(Data under study):
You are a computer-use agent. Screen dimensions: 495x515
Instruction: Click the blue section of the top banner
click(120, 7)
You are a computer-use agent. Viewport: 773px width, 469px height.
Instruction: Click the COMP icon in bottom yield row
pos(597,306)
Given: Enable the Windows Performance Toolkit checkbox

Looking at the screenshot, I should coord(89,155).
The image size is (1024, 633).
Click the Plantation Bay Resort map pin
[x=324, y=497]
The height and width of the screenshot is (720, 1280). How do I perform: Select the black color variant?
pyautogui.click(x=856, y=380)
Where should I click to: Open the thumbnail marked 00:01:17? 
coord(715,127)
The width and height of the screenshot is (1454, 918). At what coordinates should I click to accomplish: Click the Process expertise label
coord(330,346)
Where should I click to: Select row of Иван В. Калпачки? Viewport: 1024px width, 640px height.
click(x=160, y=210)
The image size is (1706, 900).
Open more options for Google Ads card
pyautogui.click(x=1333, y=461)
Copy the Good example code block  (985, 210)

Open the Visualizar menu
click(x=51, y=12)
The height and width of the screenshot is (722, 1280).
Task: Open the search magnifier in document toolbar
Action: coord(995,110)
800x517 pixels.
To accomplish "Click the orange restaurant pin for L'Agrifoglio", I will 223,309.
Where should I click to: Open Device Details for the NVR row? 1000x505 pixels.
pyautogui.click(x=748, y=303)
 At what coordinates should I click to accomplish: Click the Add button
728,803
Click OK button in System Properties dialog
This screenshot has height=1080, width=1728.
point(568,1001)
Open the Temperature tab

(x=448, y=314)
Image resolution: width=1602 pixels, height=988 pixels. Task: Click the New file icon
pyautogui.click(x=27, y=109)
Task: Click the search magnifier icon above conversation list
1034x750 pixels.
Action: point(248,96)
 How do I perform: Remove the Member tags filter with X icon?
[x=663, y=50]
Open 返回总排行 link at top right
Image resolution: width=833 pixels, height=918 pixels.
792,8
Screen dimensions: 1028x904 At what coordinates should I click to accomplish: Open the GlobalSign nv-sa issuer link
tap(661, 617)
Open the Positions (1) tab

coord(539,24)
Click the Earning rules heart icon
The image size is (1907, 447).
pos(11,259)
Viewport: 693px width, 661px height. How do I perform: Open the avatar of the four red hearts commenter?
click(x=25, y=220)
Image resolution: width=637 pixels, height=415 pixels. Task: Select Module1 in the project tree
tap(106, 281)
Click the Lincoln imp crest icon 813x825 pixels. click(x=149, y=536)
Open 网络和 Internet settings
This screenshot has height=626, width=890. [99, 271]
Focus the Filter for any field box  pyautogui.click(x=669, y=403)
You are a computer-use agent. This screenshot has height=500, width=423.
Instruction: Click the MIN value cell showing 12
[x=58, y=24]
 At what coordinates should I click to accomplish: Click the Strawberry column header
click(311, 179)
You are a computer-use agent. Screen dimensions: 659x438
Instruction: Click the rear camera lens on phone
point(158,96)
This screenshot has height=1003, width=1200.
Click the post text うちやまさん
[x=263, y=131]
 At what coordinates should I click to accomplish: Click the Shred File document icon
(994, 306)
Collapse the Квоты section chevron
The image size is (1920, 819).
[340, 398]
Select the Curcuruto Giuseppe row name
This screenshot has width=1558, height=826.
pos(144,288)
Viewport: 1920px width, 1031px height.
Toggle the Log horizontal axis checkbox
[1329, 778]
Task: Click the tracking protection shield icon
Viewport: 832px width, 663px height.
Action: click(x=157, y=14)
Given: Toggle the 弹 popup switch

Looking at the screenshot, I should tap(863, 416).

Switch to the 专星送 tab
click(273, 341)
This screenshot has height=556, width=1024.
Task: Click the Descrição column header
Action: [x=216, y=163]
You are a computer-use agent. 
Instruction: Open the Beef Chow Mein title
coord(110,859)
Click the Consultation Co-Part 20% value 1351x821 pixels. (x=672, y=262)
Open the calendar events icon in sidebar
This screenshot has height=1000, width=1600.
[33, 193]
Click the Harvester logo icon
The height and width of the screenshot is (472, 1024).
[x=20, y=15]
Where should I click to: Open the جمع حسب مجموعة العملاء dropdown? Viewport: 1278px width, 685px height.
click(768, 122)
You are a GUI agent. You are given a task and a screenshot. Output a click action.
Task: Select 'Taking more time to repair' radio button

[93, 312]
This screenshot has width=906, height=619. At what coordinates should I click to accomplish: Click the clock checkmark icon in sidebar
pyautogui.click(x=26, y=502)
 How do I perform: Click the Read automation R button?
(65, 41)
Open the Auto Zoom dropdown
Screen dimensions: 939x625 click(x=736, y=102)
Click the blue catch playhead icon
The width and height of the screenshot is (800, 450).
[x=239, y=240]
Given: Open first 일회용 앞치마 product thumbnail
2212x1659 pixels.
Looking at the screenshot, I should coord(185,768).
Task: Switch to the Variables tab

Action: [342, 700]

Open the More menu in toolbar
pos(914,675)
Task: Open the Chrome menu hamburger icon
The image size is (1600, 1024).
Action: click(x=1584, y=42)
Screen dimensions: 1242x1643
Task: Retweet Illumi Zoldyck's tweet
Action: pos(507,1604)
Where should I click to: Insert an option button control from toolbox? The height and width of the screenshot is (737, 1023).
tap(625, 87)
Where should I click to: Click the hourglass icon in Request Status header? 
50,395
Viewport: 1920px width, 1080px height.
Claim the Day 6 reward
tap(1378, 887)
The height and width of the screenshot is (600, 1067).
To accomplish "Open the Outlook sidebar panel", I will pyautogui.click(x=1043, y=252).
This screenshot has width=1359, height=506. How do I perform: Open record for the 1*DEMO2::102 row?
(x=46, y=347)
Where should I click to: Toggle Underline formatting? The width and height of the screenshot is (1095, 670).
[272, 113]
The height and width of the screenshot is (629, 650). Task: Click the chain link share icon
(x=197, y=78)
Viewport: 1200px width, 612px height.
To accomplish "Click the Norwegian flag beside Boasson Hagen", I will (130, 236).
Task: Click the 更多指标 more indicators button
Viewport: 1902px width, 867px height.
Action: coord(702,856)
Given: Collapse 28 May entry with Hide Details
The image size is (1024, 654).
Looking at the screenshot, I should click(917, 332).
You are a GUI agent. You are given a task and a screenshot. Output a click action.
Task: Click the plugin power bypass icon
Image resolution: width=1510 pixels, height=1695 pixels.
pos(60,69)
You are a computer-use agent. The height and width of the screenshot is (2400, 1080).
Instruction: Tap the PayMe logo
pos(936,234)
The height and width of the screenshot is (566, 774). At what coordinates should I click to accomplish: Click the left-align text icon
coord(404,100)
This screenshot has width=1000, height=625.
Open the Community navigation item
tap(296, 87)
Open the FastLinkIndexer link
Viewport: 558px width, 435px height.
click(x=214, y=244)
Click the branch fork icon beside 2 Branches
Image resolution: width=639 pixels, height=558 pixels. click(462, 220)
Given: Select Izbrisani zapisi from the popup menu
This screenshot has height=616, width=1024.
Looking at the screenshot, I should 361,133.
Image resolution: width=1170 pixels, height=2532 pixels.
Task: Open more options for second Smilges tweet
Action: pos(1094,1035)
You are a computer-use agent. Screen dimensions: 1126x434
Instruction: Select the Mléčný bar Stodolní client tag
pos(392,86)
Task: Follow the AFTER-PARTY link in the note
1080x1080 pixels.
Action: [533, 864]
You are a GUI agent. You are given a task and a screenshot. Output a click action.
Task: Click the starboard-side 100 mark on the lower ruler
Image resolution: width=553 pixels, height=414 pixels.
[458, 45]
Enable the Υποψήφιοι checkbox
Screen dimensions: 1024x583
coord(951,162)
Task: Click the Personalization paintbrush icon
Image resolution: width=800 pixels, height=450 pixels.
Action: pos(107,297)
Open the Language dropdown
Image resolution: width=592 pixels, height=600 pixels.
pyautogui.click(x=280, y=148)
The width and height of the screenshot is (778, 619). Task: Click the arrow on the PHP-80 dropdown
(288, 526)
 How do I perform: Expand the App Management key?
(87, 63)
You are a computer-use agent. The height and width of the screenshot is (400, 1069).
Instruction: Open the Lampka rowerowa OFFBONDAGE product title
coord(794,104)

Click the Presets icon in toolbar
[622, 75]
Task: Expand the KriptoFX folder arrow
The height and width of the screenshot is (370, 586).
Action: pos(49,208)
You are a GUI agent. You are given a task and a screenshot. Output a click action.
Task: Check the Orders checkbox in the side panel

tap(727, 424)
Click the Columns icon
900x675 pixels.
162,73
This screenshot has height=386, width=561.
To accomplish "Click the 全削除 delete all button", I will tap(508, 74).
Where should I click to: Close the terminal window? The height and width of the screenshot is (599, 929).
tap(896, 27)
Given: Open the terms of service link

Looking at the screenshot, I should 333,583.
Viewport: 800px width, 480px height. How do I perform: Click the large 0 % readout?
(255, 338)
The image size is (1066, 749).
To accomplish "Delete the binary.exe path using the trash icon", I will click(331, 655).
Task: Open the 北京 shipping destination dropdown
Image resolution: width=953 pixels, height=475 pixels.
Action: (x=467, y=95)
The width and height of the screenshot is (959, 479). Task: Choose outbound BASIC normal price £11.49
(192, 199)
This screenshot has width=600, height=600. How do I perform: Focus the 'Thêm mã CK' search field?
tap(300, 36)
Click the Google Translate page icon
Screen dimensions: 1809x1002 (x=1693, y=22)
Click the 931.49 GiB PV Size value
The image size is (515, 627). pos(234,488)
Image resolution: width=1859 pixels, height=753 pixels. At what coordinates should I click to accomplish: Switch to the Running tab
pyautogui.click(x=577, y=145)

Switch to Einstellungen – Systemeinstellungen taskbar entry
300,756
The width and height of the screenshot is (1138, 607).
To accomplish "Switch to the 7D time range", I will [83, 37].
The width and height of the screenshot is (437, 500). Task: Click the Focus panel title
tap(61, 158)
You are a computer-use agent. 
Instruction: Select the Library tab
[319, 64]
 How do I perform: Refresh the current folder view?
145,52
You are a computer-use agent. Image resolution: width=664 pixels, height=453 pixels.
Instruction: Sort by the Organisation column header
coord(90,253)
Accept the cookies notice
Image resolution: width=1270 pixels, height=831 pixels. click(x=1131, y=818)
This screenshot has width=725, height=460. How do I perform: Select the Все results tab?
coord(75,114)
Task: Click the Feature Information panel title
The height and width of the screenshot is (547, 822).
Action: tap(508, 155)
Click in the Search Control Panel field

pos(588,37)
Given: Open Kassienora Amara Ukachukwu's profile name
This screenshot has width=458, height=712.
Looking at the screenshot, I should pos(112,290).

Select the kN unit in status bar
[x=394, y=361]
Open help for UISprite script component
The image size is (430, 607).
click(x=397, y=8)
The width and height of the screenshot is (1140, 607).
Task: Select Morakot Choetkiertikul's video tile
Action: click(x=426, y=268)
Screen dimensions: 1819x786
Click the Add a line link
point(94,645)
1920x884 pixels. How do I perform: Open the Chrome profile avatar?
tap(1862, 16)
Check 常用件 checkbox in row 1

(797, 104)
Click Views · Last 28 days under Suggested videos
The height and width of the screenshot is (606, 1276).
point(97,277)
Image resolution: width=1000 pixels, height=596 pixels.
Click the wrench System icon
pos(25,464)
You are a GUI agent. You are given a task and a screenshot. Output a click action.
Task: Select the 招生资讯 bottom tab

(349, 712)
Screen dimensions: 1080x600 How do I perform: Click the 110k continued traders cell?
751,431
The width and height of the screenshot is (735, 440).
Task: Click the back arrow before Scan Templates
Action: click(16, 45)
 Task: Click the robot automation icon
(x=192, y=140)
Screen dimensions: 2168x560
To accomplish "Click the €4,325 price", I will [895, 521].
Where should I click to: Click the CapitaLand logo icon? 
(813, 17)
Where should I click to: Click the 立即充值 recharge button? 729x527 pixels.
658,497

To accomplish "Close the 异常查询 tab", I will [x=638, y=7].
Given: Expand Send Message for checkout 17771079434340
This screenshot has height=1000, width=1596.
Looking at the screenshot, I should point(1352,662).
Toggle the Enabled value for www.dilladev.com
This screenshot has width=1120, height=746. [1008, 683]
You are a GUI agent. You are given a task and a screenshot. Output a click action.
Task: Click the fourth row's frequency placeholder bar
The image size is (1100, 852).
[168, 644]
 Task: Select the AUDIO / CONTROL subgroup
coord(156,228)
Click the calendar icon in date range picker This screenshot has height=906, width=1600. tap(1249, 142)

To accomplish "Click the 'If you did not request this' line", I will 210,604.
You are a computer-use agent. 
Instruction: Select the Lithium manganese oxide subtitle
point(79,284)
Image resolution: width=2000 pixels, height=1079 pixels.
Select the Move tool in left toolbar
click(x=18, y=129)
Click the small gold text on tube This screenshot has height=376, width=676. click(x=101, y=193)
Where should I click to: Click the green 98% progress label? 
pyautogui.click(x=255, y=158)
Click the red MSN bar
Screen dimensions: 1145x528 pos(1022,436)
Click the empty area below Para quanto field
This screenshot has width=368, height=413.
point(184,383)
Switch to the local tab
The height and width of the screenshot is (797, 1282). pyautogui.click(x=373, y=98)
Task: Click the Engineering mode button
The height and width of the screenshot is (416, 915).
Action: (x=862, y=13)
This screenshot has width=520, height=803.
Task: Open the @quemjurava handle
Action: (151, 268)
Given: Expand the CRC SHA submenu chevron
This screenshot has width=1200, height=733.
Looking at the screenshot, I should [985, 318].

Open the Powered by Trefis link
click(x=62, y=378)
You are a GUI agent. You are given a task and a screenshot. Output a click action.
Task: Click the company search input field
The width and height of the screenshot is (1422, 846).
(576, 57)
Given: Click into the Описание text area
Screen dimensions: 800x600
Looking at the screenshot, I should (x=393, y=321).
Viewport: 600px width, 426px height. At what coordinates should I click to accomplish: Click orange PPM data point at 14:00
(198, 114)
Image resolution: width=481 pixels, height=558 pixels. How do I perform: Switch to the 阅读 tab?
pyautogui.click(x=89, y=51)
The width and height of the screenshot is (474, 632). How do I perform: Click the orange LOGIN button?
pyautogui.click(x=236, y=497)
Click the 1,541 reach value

(The problem): Every line of the material that holds the word "computer" must be found and copied.

(Answer box):
You are a computer-use agent. Screen dimensions: 495x515
You are a computer-use agent. Viewport: 773px width, 469px height.
You are a computer-use agent. This screenshot has height=500, width=423.
You are a computer-use agent. Screen dimensions: 659x438
You are a computer-use agent. 
You are a computer-use agent. The height and width of the screenshot is (2400, 1080).
You are a computer-use agent. Screen dimensions: 1126x434
You are a computer-use agent. The height and width of the screenshot is (400, 1069).
You are a computer-use agent. 
You are a computer-use agent. Image resolution: width=664 pixels, height=453 pixels.
You are a computer-use agent. 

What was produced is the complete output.